## Instructions to follow
Return the records exactly as they appear below, omitting the pictures.

#####

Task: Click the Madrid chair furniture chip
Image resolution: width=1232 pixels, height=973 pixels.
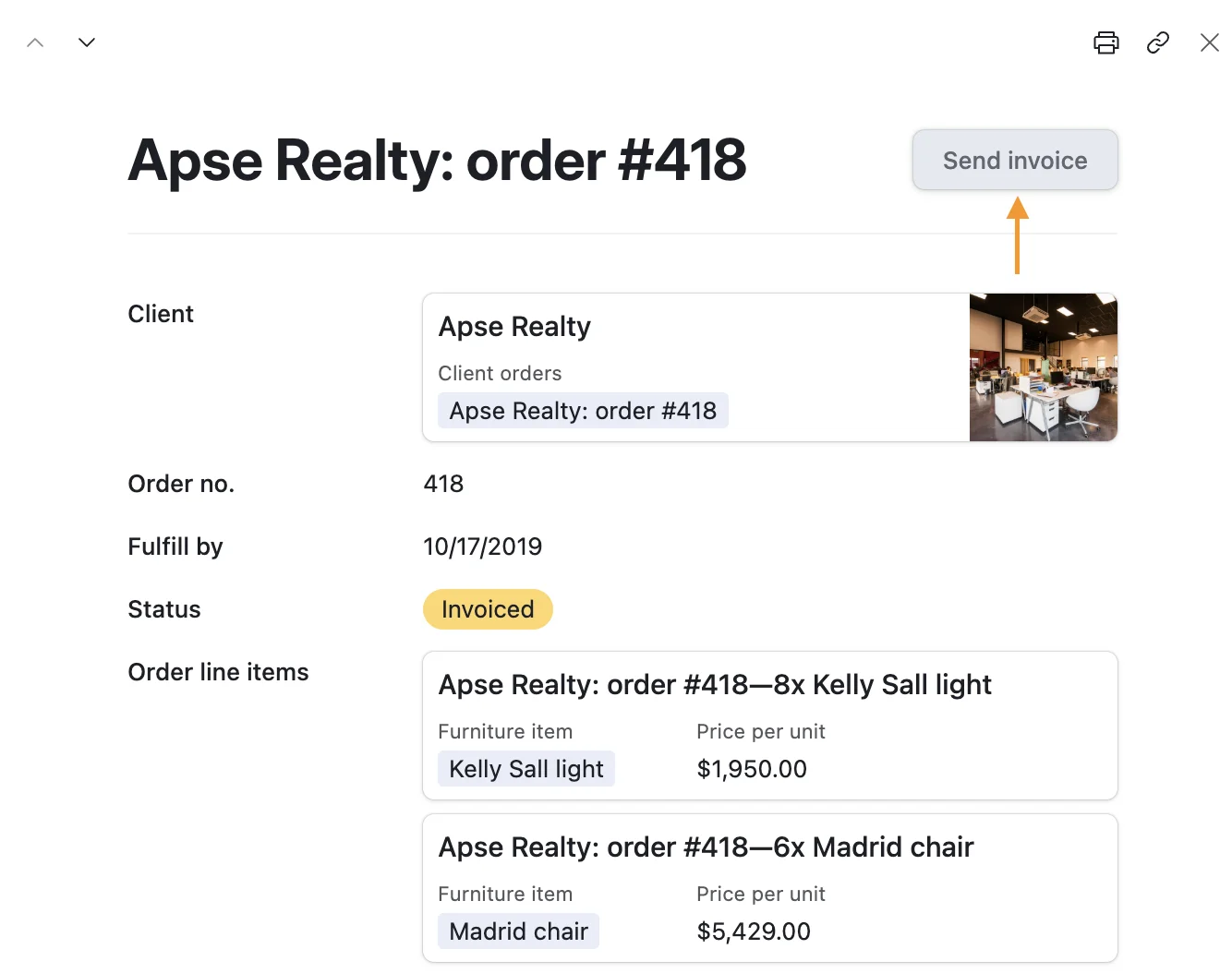Action: pos(518,931)
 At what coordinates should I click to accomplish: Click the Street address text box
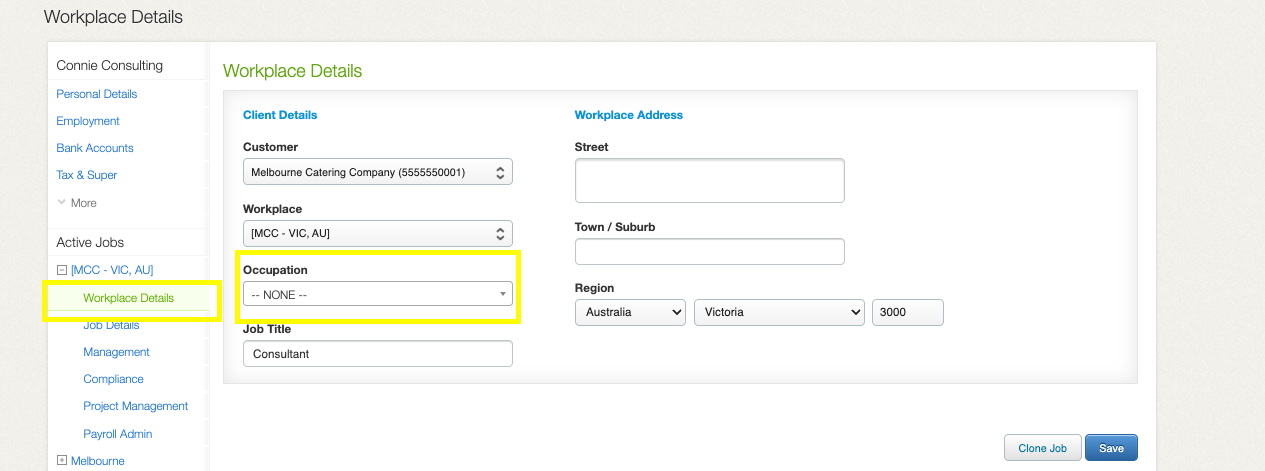(710, 180)
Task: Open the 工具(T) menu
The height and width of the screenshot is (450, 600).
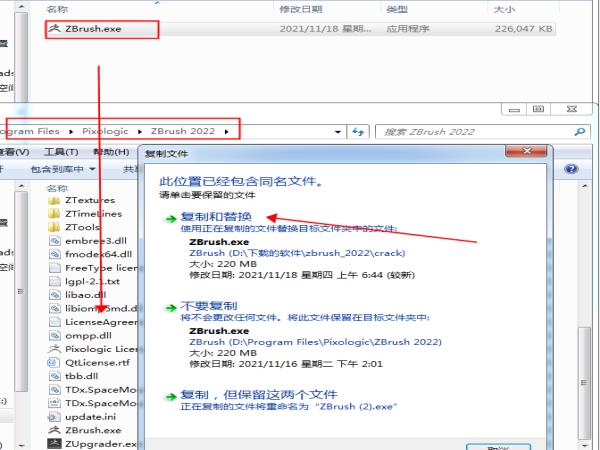Action: point(61,152)
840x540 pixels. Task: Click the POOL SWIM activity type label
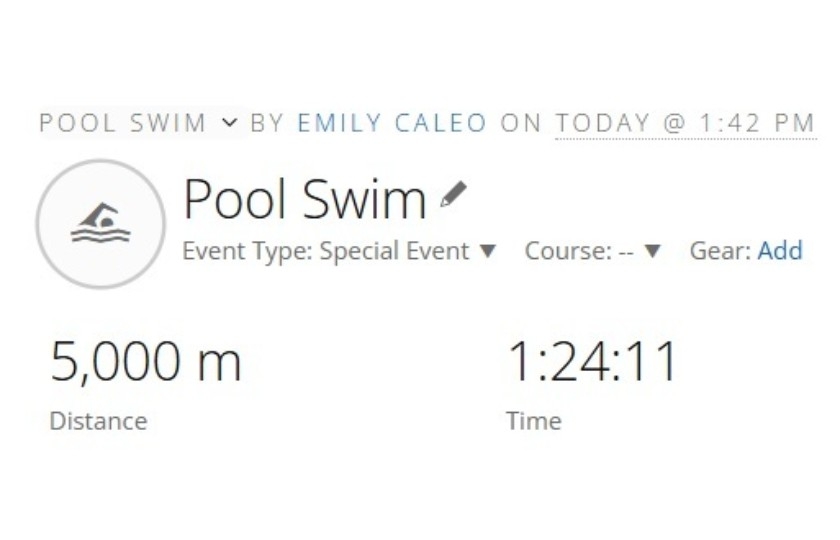tap(122, 123)
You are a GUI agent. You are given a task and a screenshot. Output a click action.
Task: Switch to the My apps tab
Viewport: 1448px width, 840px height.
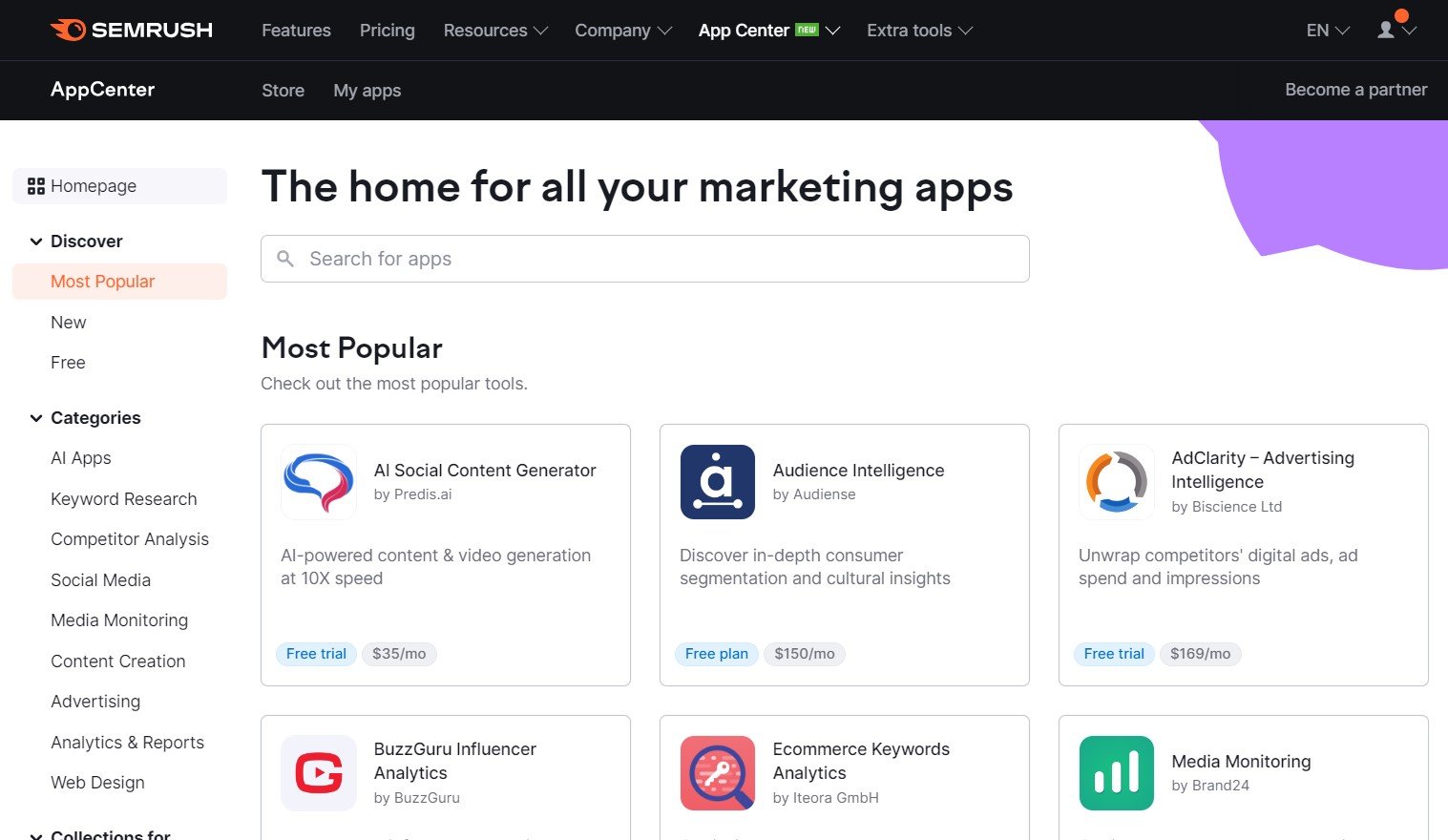367,91
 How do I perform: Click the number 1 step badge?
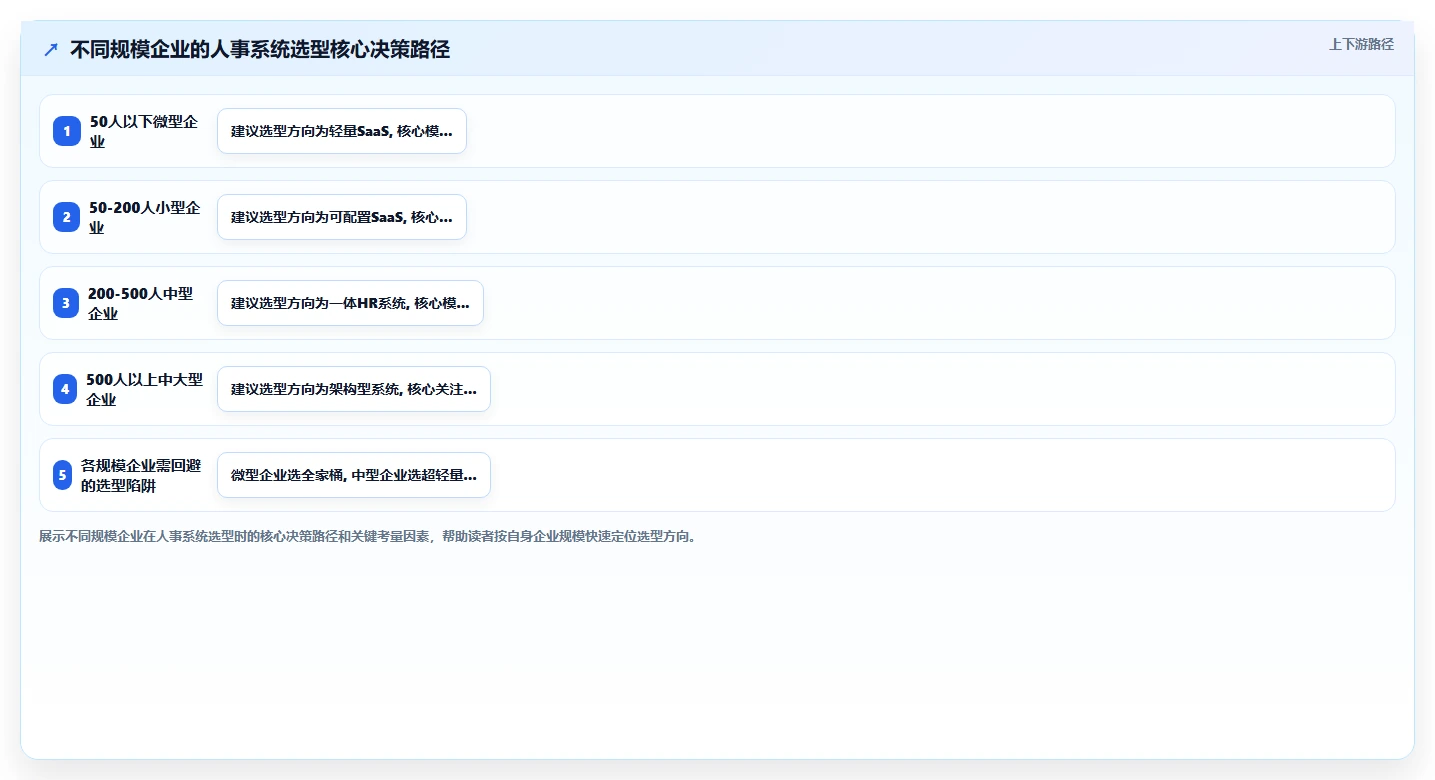point(67,131)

#####

## Solution to this exercise
Task: Click the Madrid chair furniture chip
Image resolution: width=1232 pixels, height=973 pixels.
Action: pos(518,931)
 At what coordinates should I click to accomplish: Click the Street address text box
(710, 180)
Task: Open the 工具(T) menu
The height and width of the screenshot is (450, 600).
Action: point(61,152)
840x540 pixels. Task: Click the POOL SWIM activity type label
tap(122, 123)
You are a GUI agent. You are given a task and a screenshot. Output a click action.
Task: Switch to the My apps tab
Viewport: 1448px width, 840px height.
367,91
 How do I perform: Click the number 1 step badge?
point(67,131)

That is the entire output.